Court of Appeal for Ontario
CITATION: Kieswetter Resource Recovery Group Inc. v. 1313192 Ontario Limited, 2009 ONCA 259
DATE: 20090325
DOCKET: C47488
BEFORE: Doherty, MacPherson and MacFarland JJ.A.
BETWEEN:
Kieswetter Resource Recovery Group Inc.
Plaintiff (Respondent)
And
1313192 Ontario Limited and Peter John Syrier
Defendants (Appellants)
AND BETWEEN:
1313192 Ontario Limited and Peter John Syrier
Plaintiffs by Counterclaim (Appellants)
And
Kieswetter Resource Recovery Group Inc., 737259 Ontario Limited, Ken Kieswetter and Roger Kieswetter
Defendants by Counterclaim (Respondent)
AND BETWEEN:
Kieswetter Resource Recovery Group Inc.
Plaintiff (Respondent)
And
Syri-Con Corporation and 1313192 Ontario Limited
Defendants (Appellants)
COUNSEL:
Morris Manning, Q.C. and Frederick J. Shuh, for 1313192 Ontario Ltd.
Graham M. Bennett and Edward D’Agostino for the respondent Kieswetter
HEARD: March 19, 2009
On appeal from the judgment of Justice B.H. Matheson of the Superior Court of Justice dated July 3, 2007.
By the Court:
[1] The appellants appeal the judgment of Matheson J. which awarded damages against them for various sums found owing and seek a new trial.
[2] The action arose as the result of the sale of an operating gravel pit by the respondents to the appellant numbered company and that company’s failure to pay amounts it contracted to pay under the terms of the agreements. The judgment against the personal appellant was on his personal guarantee.

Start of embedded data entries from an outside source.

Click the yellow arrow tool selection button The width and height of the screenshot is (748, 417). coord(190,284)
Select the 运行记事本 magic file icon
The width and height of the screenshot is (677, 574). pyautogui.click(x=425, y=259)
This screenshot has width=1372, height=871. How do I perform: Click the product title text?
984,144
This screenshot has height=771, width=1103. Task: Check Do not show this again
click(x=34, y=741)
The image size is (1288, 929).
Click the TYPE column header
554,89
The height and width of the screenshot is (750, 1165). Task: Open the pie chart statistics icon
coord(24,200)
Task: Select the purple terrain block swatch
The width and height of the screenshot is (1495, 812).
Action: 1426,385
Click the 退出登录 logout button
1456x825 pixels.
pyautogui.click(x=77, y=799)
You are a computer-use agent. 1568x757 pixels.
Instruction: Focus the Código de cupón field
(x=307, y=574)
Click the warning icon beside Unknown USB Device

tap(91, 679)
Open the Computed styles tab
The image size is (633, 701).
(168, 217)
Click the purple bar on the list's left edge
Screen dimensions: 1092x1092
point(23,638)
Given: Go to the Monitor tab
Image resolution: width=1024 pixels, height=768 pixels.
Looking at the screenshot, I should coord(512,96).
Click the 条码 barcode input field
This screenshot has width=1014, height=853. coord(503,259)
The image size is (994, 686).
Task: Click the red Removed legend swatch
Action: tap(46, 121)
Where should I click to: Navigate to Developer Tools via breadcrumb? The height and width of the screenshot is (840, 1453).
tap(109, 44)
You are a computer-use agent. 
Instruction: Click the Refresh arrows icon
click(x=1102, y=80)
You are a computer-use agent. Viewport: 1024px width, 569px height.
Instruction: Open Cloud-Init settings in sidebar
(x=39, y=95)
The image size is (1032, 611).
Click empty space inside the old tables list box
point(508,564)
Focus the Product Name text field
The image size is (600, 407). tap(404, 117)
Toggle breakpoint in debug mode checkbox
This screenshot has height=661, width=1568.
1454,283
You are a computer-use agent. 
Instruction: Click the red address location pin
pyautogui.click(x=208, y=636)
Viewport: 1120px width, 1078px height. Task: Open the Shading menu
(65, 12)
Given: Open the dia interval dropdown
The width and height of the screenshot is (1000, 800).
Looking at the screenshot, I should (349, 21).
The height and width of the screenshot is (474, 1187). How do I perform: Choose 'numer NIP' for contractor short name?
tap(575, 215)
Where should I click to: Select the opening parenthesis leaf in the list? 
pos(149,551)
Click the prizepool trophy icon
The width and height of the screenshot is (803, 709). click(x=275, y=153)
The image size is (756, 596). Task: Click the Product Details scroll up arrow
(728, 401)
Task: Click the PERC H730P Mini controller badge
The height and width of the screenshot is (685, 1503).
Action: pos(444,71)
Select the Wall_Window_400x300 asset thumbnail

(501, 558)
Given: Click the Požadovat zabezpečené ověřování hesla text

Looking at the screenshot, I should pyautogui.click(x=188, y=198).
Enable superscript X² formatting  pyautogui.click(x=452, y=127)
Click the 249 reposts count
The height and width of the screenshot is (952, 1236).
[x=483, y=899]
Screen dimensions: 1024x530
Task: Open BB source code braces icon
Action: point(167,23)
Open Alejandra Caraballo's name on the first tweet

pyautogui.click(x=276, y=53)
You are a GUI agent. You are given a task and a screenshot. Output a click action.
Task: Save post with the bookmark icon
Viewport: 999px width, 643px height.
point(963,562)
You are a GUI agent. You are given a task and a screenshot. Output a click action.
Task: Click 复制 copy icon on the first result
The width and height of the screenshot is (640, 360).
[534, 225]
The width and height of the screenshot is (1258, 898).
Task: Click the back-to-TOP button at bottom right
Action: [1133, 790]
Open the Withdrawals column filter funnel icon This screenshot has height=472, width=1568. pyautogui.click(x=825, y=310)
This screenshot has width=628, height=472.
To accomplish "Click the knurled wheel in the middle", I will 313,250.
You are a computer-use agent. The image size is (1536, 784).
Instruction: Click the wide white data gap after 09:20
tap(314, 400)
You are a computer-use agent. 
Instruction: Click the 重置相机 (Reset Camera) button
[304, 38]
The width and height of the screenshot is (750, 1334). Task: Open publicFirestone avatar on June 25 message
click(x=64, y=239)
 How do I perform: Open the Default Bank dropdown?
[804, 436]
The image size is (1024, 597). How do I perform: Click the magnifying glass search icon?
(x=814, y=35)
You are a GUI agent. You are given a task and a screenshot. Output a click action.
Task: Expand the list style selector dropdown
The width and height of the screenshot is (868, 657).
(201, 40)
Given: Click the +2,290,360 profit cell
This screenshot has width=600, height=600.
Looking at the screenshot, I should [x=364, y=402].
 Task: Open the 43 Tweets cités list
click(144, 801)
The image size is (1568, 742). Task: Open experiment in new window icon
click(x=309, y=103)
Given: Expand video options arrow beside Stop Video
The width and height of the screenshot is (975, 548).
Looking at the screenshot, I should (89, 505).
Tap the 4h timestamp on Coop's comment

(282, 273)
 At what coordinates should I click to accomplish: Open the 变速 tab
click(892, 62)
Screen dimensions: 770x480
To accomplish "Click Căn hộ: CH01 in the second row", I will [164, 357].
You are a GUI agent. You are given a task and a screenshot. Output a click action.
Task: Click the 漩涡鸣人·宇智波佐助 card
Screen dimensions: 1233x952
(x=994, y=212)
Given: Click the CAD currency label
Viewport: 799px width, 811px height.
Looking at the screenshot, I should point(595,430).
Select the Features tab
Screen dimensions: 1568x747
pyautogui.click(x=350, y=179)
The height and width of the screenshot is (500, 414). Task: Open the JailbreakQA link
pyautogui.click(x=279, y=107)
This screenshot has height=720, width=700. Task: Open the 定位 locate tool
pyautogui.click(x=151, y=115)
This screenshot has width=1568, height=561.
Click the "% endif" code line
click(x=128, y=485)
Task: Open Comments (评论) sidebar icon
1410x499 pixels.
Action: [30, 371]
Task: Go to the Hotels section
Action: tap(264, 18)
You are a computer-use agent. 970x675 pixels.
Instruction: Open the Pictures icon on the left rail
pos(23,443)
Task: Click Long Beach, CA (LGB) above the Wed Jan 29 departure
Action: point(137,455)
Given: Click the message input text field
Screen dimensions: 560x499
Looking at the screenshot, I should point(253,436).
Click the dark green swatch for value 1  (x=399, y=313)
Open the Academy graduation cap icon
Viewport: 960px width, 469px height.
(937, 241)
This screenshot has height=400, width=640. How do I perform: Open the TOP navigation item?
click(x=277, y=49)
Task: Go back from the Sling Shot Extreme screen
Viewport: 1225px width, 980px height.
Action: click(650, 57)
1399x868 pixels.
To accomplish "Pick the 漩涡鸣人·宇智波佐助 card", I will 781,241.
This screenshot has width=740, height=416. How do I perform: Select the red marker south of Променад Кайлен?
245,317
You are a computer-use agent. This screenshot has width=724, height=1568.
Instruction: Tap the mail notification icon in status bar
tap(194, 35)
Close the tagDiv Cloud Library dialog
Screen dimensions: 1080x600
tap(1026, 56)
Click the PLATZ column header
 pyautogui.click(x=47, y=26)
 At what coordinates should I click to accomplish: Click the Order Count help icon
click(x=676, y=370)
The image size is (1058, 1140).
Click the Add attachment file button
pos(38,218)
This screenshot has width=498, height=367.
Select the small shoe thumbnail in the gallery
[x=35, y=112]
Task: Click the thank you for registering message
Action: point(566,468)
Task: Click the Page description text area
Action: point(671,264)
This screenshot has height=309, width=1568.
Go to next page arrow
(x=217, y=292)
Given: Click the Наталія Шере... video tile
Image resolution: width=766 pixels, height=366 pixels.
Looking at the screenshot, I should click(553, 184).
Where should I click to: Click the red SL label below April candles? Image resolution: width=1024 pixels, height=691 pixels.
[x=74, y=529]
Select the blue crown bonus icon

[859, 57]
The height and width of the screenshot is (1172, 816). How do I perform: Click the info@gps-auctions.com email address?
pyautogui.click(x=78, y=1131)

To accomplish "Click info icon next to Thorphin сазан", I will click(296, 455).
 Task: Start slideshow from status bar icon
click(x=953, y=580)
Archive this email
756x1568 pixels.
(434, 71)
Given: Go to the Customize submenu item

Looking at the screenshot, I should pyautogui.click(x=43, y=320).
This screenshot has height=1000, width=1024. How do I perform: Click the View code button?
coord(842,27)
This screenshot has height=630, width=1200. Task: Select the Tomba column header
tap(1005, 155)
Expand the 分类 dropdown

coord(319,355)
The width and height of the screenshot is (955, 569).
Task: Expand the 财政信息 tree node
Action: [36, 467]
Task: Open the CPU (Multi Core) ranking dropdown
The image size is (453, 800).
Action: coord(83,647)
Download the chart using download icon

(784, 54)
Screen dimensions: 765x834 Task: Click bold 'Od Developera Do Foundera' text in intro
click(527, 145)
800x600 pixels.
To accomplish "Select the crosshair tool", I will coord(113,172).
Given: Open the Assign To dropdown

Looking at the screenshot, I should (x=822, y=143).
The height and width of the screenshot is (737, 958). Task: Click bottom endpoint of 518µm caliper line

[3] The appellants had, among other business interests, a successful pre-cast concrete business which at the time employed over 50 people and had annual sales in excess of 5 million dollars. It was thought acquiring their own gravel pit would save them money on the cost of raw materials they required for that business. In addition it would provide employment for Peter Syrier’s son, Henry.
[4] The respondents owned two operating gravel pits at the time known as the Heidelberg and New Dundee pits. They wanted to consolidate their operation at the Heidelberg site and so decided to sell the New Dundee pit.
[5] The central issue between the parties was whether the respondent company and its principals, Roger and Ken Kieswetter had given various oral warranties and agreements which induced the appellants to enter into the agreements pursuant to which they acquired this business.
[6] The alleged oral agreements included:
- – a promise by the respondents to help the appellants make additional sales of product by acquiring the other 50% of the pit’s output themselves or by directing other business (including customers of their own) to the appellants
[7] It was the appellant’s evidence that they expected their pre-cast operation to use about 50% of the pit’s expected output.
– a promise to divide the area to be serviced by the Heidelberg and New Dundee pits – in effect a non-compete clause
– to assist the Syrier’s in learning the aggregate business and provide training to their employees.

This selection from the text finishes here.